§ Required task
Could you turn the part of the records below that opens with the line containing "Where should I click to: Click HCl" and closes with the line containing "tap(206, 424)" into a numbered list, leaving out the blank lines?
● ● ● ● ● ● ●
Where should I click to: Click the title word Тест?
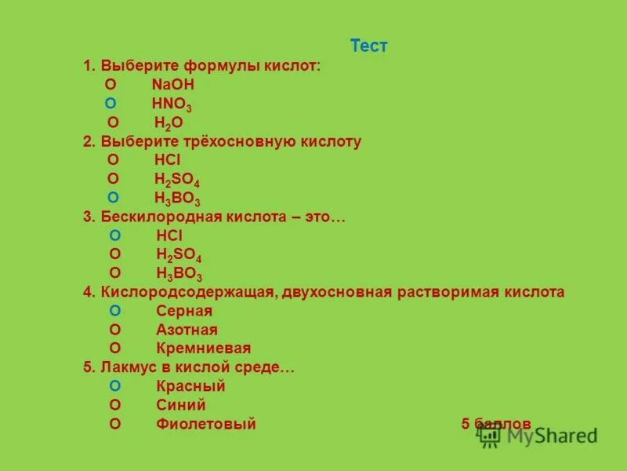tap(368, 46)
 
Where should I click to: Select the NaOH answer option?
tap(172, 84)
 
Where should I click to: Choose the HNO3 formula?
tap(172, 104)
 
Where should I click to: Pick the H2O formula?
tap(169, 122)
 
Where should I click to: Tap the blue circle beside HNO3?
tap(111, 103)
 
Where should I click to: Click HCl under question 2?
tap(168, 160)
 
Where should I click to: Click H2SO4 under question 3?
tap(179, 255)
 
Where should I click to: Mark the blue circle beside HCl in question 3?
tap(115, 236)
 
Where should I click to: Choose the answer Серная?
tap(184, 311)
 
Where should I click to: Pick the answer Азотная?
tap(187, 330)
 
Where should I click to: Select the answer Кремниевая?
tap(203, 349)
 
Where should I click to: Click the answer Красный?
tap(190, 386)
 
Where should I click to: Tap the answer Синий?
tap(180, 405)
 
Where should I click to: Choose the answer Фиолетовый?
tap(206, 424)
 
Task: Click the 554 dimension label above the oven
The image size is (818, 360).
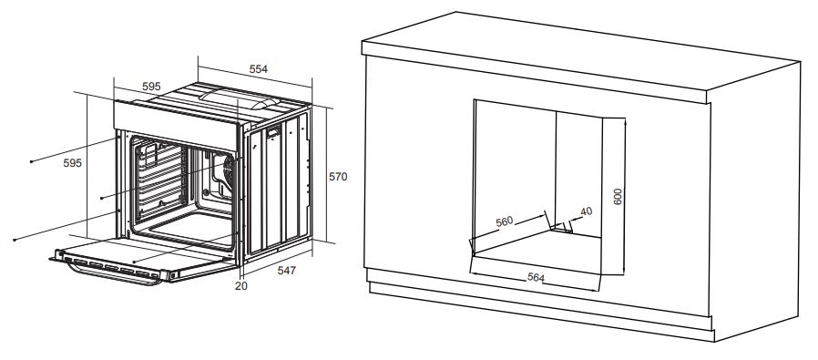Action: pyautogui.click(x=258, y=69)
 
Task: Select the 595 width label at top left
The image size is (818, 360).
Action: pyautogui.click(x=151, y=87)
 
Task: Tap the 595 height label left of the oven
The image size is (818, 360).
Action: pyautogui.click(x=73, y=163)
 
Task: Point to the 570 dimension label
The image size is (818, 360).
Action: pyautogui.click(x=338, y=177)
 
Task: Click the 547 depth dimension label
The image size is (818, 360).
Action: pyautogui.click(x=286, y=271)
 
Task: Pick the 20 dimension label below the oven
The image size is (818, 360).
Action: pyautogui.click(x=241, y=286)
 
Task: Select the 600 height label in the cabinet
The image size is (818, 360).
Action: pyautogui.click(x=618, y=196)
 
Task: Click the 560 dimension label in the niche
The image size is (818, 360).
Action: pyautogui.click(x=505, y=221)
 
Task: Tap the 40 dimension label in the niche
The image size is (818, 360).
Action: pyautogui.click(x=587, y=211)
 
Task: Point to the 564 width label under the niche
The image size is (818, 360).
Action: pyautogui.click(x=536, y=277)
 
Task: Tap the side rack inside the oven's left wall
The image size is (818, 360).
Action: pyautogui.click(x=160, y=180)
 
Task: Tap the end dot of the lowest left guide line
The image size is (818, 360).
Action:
● ● ● ● ● ● ●
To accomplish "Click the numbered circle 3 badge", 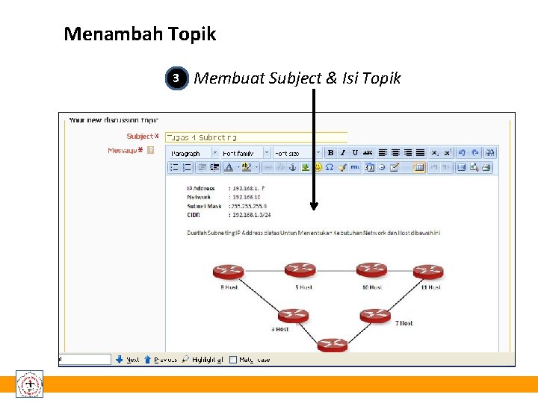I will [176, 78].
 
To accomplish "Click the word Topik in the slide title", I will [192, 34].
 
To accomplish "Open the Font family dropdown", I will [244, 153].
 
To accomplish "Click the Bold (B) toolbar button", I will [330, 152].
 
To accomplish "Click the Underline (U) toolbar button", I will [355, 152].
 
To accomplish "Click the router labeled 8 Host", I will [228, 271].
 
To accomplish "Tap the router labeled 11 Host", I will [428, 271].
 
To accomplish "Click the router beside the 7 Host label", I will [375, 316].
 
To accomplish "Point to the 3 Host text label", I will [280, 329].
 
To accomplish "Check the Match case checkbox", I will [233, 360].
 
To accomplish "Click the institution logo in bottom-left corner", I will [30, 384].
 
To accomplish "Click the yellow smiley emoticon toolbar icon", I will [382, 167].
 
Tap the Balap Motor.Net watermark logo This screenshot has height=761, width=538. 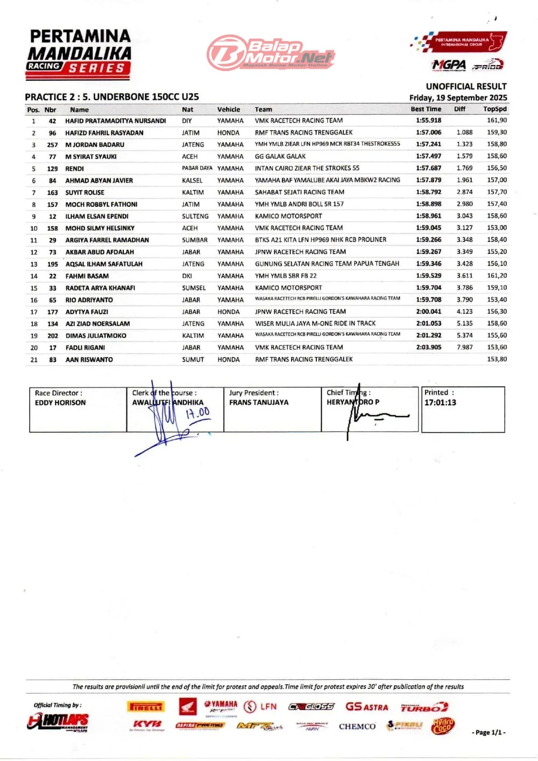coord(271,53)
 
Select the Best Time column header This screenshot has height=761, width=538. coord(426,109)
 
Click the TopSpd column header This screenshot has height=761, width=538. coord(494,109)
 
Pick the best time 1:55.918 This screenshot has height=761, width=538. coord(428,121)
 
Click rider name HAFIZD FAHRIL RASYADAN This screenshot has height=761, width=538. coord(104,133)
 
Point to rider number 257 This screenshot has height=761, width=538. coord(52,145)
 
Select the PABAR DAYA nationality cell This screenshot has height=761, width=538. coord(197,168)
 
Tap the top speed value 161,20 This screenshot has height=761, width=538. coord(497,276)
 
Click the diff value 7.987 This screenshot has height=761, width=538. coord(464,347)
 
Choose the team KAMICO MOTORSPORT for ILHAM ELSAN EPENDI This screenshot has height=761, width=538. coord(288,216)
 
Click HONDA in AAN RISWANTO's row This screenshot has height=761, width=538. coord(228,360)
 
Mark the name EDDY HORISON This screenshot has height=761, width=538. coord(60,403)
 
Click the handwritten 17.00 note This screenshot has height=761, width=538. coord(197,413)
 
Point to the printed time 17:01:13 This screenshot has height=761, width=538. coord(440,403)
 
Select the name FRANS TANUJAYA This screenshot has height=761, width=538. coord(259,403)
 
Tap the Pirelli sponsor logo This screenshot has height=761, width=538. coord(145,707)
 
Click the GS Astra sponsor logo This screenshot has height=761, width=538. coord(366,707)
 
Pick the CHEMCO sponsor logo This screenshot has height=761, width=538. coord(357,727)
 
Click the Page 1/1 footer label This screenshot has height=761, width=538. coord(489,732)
● ● ● ● ● ● ●
§ Completed exercise
1. Where should I click to: Click HCl under question 2?
2. tap(168, 160)
3. Where should I click to: Click H2SO4 under question 3?
4. tap(179, 255)
5. Where should I click to: Mark the blue circle beside HCl in question 3?
6. tap(115, 236)
7. Where should I click to: Choose the answer Серная?
8. tap(184, 311)
9. Where should I click to: Pick the answer Азотная?
10. tap(187, 330)
11. Where should I click to: Select the answer Кремниевая?
12. tap(203, 349)
13. Where should I click to: Click the answer Красный?
14. tap(190, 386)
15. Where should I click to: Tap the answer Синий?
16. tap(180, 405)
17. Where should I click to: Choose the answer Фиолетовый?
18. tap(206, 424)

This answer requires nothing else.